My favorite quote regarding this subject is on a reddit page about the inactive mine:
The Dwarves delved too greedily and too deep. You know what they awoke in the darkness of Khazad-dûm…
MAKING LIFE HARD FOR RT
Bearing in mind the Bana Alabed RT Redacted Tonight video on youtube I urged you to click on– which I believe is a valuable piece of reporting (albeit presented in an infotainment-style format)– let’s briefly discuss RT / Russia Today’s governmental status. When it was launched in 2005, Svetlana Mironyuk, the director-general of RIA Novosti (the Russian news agency which was subsequently closed around the end of 2013), said that the purpose of RT is to give an alternative to the gloomy image Westerners have of life in Russia. In her words, “[u]nfortunately, at the level of mass consciousness in the West, Russia is associated with three words: communism, snow and poverty,” she says. “We would like to present a more complete picture of life in our country.”
That seems fair enough. As far as I know, the evidence that RT is “state controlled” or “government run” or “Russian Propaganda” versus merely “publicly financed” (the way the BBC is publicly financed) is not conclusive, despite what the MSM and our government wants you to believe.
Of course, I do suspect that RT is indeed slow to publish pieces critical of President Putin. But then again, our own mainstream media isn’t exactly critical of our “bosses.” In America– and I think most of us realize this even if we don’t like to admit it– our bosses are the permanent political class (including the intelligence community and corporate lobbyists) and the very, very rich people who pay for political campaigns and who own media and arms companies. As usual, no one can beat Caitlin Johnstone’s succinct description of the situation– see this article. Again– CNN, WaPo, MSNBC, et al. are not very critical of our neocon/neoliberal globalist plutocrat overlords.
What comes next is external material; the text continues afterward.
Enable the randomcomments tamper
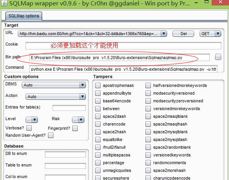The image size is (229, 180). click(148, 163)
Moreover, in this 2011 bit RT points out that other countries like the UK, France, Germany, and U.S. all have their own foreign broadcasting services that receive at least partial funding from their respective governments.
In the U.S. it is the Broadcasting Board of Governors, which according to wikipedia “is an independent agency of the United States government.” I decided to take the initiative and look at the BBG webpage. I think the following mission statements are highly topical:
Source: BBG
I really had to wonder how welcome the above programs are in the countries they target, so I looked up Radio y Televisión Martí. The following is straight off wikipedia— not the best source, but a source:
Radio y Televisión Martí is an American radio and television international broadcaster based in Miami, Florida, financed by the Federal government of the United States through the Broadcasting Board of Governors (BBG), which transmits political propaganda in Spanish to Cuba. Its broadcasts can also be heard and viewed worldwide through their website and on shortwave radio frequencies.
Also:
Today, Radio Marti broadcasts a 24-hour radio program over short-wave transmitters in Delano, California, and Greenville, North Carolina, and a medium-wave transmitter in Marathon, Florida (GC: 24°41′58″N 81°5′19″W). Its studios are located in Miami, Florida. Cuba jams both the medium-wave and shortwave signals, but the shortwave program is heard in Canada and throughout Central America and South America. On occasion, the medium-wave transmitter at 1180 kHz can be heard as far north as Washington, D.C.
This, to me, is hilarious– the U.S. taxpayers pay to broadcast a propaganda radio show to Cuba– the signal is promptly jammed– but you can listen to it in Washington D.C. Look, it creates jobs, okay?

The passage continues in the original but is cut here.